几名卫生兵正埋头在桌前忙碌,桌面上堆着杂乱的登记簿和处方单,地面上散落着沾血的碎绷带。几瓶伤药随意放在地上,还没来得及拧上盖子。
“真有意思。这里起码有四五张办公桌,每张都堆得跟垃圾山一样。”谈笑简挑了挑眉,视线扫过堆积如山的办公桌,落回弗拉格身上,“而且全被卫生兵坐满了,连个空座位都没有,党卫军医生怎么办公?”
“医生办公?在这里?”弗拉格正给棉球沾药水,闻言一顿,瞥向卫生兵工位,嗤笑一声,“简,你太高看这间诊疗室了。”
“简的问题很奇怪吗?”亚撒不解地凑过来,“既然是医生,在办公室总得有个位子吧。”
“不,对医生而言,一楼诊疗室可不是什么办公室,只是个垃圾场。高贵的党卫军医生从来不进这个房间,嫌脏。”
“那他怎么看病?”亚撒更奇怪了,“他不是28区的医生吗?”
“看病?醒醒吧,那是违反《纽伦堡法》的。根据种族法律,犹太医生禁止治疗德国人,德国医生更是严禁治疗犹太人。甚至连和犹太人共处一室太久,都被视为一种卫生风险。如果他伸手给犹太人治病,就触犯了法律。”

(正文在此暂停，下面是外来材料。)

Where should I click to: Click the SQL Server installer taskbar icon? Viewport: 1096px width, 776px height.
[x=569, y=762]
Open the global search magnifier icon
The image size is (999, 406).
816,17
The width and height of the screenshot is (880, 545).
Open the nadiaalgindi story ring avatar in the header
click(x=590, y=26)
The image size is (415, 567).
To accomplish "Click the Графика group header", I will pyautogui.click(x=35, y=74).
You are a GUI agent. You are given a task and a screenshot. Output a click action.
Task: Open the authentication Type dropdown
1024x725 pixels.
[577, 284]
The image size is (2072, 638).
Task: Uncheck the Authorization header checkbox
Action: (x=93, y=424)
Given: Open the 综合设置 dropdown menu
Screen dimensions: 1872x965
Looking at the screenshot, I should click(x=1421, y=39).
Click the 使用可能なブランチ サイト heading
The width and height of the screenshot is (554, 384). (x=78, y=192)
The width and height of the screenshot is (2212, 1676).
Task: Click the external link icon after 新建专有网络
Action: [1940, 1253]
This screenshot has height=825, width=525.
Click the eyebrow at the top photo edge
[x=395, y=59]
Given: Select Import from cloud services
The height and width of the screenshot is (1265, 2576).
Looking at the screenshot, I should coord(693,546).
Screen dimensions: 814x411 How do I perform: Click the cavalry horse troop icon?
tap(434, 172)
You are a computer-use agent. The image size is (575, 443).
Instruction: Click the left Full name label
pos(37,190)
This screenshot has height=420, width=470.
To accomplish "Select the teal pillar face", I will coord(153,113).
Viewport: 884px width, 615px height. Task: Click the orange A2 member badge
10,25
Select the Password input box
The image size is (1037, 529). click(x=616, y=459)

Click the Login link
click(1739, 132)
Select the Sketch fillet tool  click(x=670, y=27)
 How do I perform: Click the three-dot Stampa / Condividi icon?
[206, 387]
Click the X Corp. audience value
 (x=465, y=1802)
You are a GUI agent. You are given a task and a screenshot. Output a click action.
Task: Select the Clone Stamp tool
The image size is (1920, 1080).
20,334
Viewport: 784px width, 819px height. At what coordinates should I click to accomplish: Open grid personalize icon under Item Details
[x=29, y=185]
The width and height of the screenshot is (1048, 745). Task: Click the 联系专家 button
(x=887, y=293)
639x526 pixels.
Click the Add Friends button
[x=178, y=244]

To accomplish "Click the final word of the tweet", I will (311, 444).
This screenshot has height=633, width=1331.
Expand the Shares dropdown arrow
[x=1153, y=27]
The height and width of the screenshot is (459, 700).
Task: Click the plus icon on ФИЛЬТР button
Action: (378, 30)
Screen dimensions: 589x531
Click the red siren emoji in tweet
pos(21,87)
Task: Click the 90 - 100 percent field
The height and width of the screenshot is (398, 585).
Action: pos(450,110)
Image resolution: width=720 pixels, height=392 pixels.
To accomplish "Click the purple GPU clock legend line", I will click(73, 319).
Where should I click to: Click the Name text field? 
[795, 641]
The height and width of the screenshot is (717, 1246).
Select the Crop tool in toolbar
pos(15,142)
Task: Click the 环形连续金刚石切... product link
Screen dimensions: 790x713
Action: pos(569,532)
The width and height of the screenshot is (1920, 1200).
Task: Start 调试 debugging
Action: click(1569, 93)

“啊,我想起来了!”亚撒这才反应过来,视线在这些卫生兵身上转了一圈,“当年我妈妈也是这样被驱逐出了医疗体系,剥夺了行医资格。”
“所以,如你所见,现在给囚犯看病的,都是我们这些没执业证的卫生兵——我们不算医生,给犹太人看病就不犯法。”
“那真正的医生呢?”谈笑简抬头看向天花板,语气意味深长,“在楼上?”
“对,他白天只需坐在二楼温暖舒适的办公室里,喝着红茶看着报纸,等着我们把今日报表送上去。死了多少、病了多少、还剩多少劳动力……等床位满了他就大笔一挥,批示一批人去毒气室。”
“有意思,一个医生不给人看病,倒成了库存管理员。”谈笑简抱起手臂,看向楼梯口,“那要是特权囚犯生病呢?他们不是犹太人,上楼找德国医生总不犯法吧?”
“没错,特权囚犯可以上二楼找医生。”
“这么说,德国医生也没闲着?”亚撒问道。
“得了吧,特权囚犯本来就没几个,还天天待在屋檐下,一点没遭罪,哪用得着医生?”弗拉格摇头,“五点一到,医生就下班了,比格拉布纳还早。”
住院部伤患的哀嚎声此起彼伏,诊疗室里卫生兵们忙着登记病人,而二楼却静得毫无声响。
“真讽刺。”谈笑简语气平淡,“地狱还在24小时营业,管理地狱的魔鬼倒先打卡下班了。”